The suburbs are really the last purple places in America, and they are quickly diversifying. And with that diversification, we are seeing social change occur whereby the suburbs are becoming the type of communities that are more inclusive and embracing of difference. So that is the change we are trying to help women bring about and recognize their power to help do that.
Q: How did Red Wine & Blue spread outside of Ohio?
Paris: I never would have imagined that we would have expanded so quickly. Red Wine & Blue did start in Ohio, because I was concerned about my state. We launched in 2019, and by the end of the 2020 election cycle, we had become a national community of women, because Donald Trump was speaking so pejoratively about suburban women, and we were having none of it. We were creating a community of women that was diverse in every way—by age, race, political background—who wanted to come together and represent who suburban women really are, which is not at all the 1950s stereotype that Donald Trump was making us out to be.
That just brought in women from all over the country who loved how we were responding and creating our own narrative about who we are. According to Facebook, [we became] one of the top ten most active groups on the entire platform among civic organizations in the 2020 elections. We were growing to over 200,000 women in our network. So we looked around and said, “Wow we have all of these women who are becoming active, and all of these other places, where the suburbs are really critical, people are asking, ‘When is Red Wine & Blue going to come here?’
We just stepped back and took the time to really carefully analyze where we had organically grown and where there were women already in our network. We reached out to women in those states, and leaders of other organizations, to understand what communications and organizing infrastructure already existed on the ground, and where there might be a need for what we do. We determined that those states with the highest priority for us to go next would be North Carolina, Pennsylvania, and Michigan.

• [Source material]:
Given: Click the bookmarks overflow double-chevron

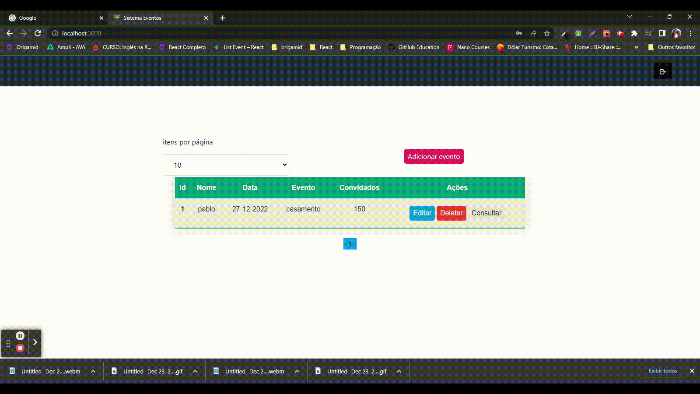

• [Direction 1]:
According to the interview, which three states did Red Wine & Blue determine to be its highest priorities for expansion?
• [Direction 2]:
Translate this sentence from the interview into French: "Red Wine & Blue did start in Ohio, because I was concerned about my state."
• [Direction 3]:
Reproduce the passage of the interview starting with "The suburbs are really the" and going on through "help do that.", renaming "suburbs" as "commuter towns" wherever it occurs.

• [Finished answer 1]:
North Carolina, Pennsylvania, and Michigan.

• [Finished answer 2]:
Red Wine & Blue a bien commencé dans l'Ohio, parce que je m'inquiétais pour mon État.

• [Finished answer 3]:
The commuter towns are really the last purple places in America, and they are quickly diversifying. And with that diversification, we are seeing social change occur whereby the commuter towns are becoming the type of communities that are more inclusive and embracing of difference. So that is the change we are trying to help women bring about and recognize their power to help do that.